RECORDED DATA section start

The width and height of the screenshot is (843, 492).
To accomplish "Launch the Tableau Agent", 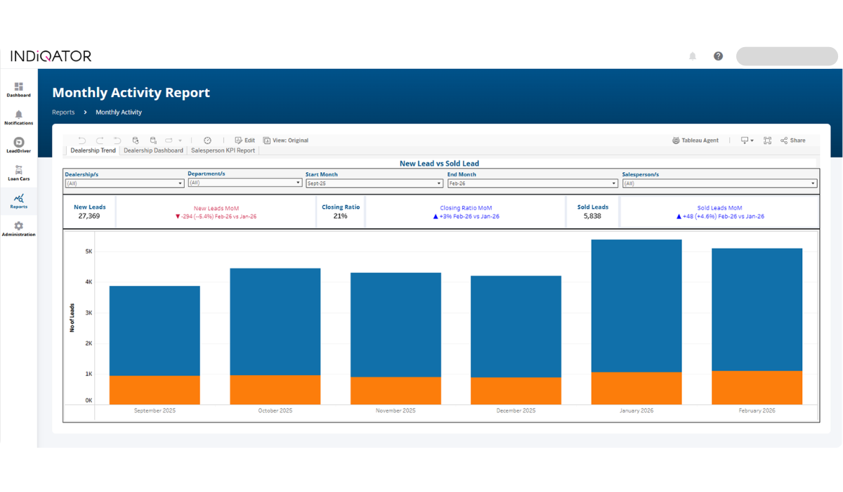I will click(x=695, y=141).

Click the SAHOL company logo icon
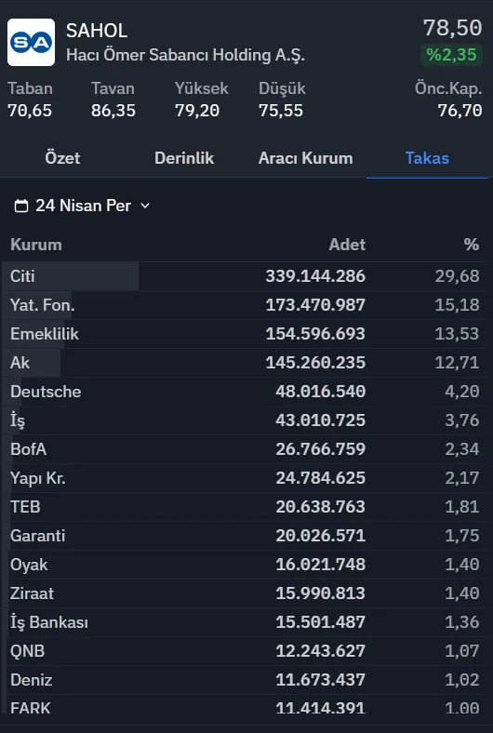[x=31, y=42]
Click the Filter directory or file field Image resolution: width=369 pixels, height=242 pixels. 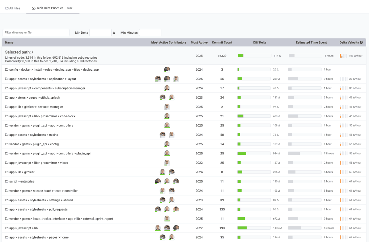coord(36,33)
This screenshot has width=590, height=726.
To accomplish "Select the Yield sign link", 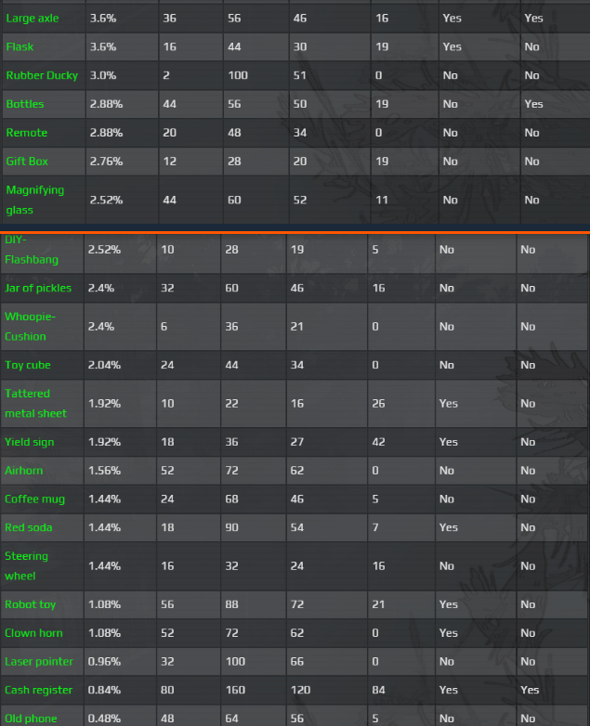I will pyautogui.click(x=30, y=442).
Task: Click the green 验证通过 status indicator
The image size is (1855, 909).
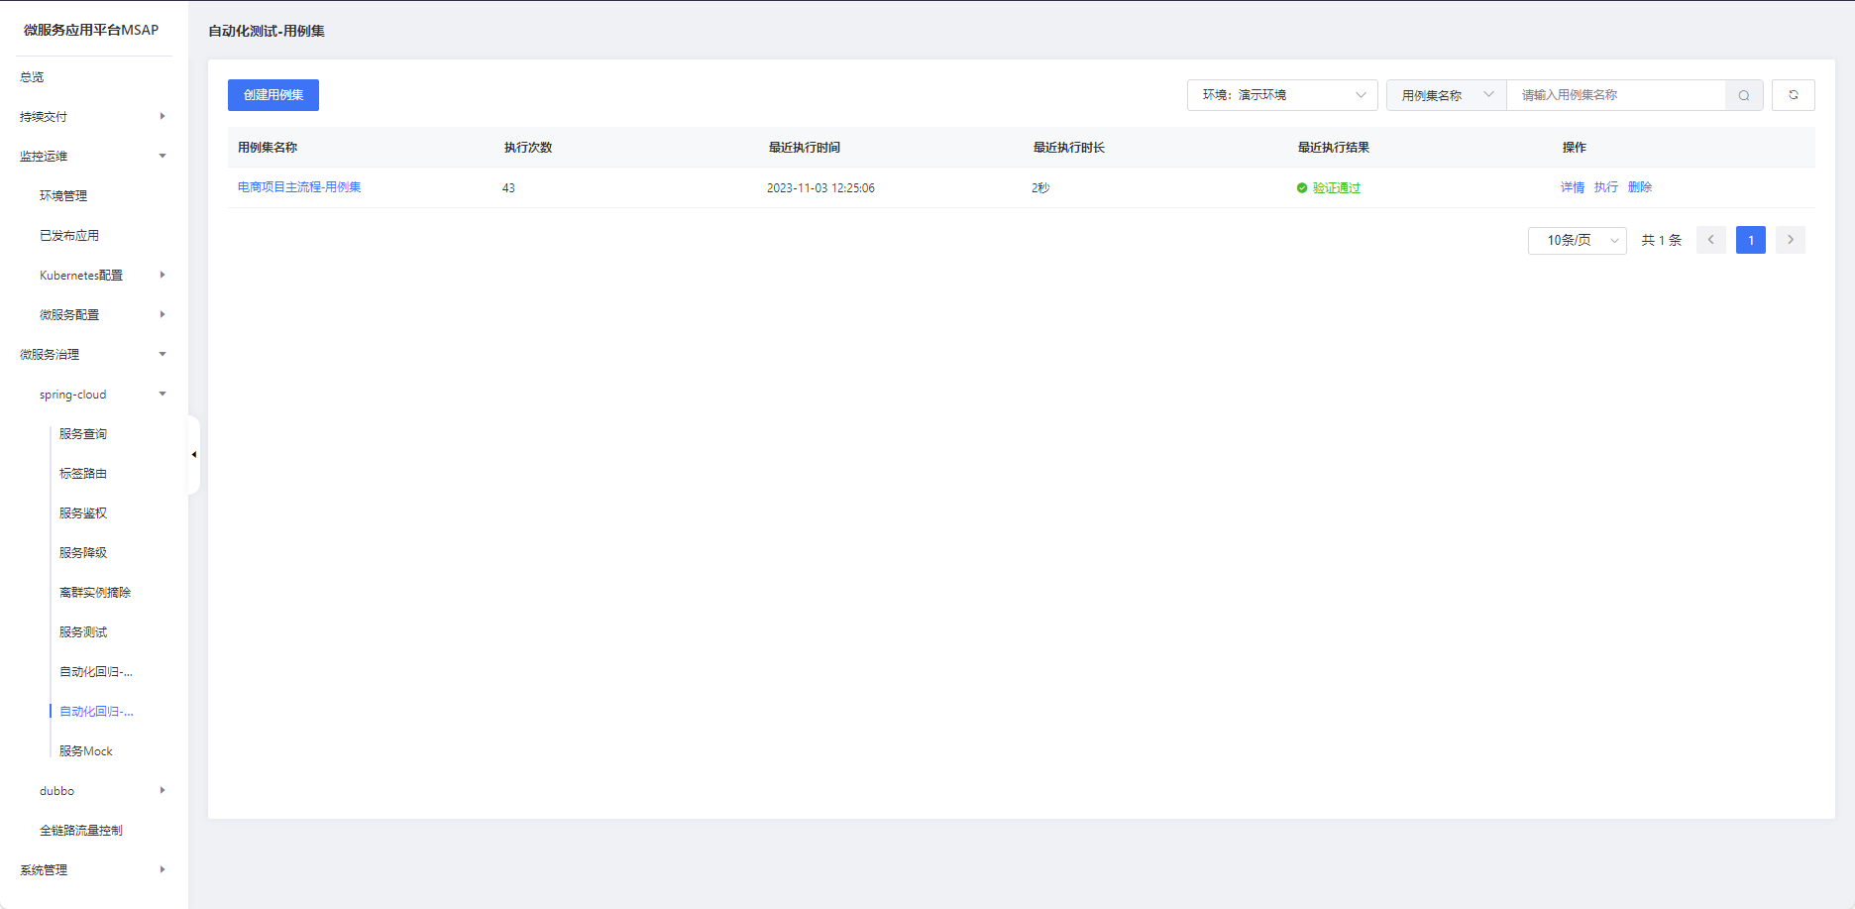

RECORDED DATA section end

## THE PROBLEM
Leave out the pictures and copy exactly the lines from the one with "Task: Click the green 验证通过 status indicator" through the last line of the records above.

## SOLVED EXERCISE
Task: Click the green 验证通过 status indicator
The image size is (1855, 909).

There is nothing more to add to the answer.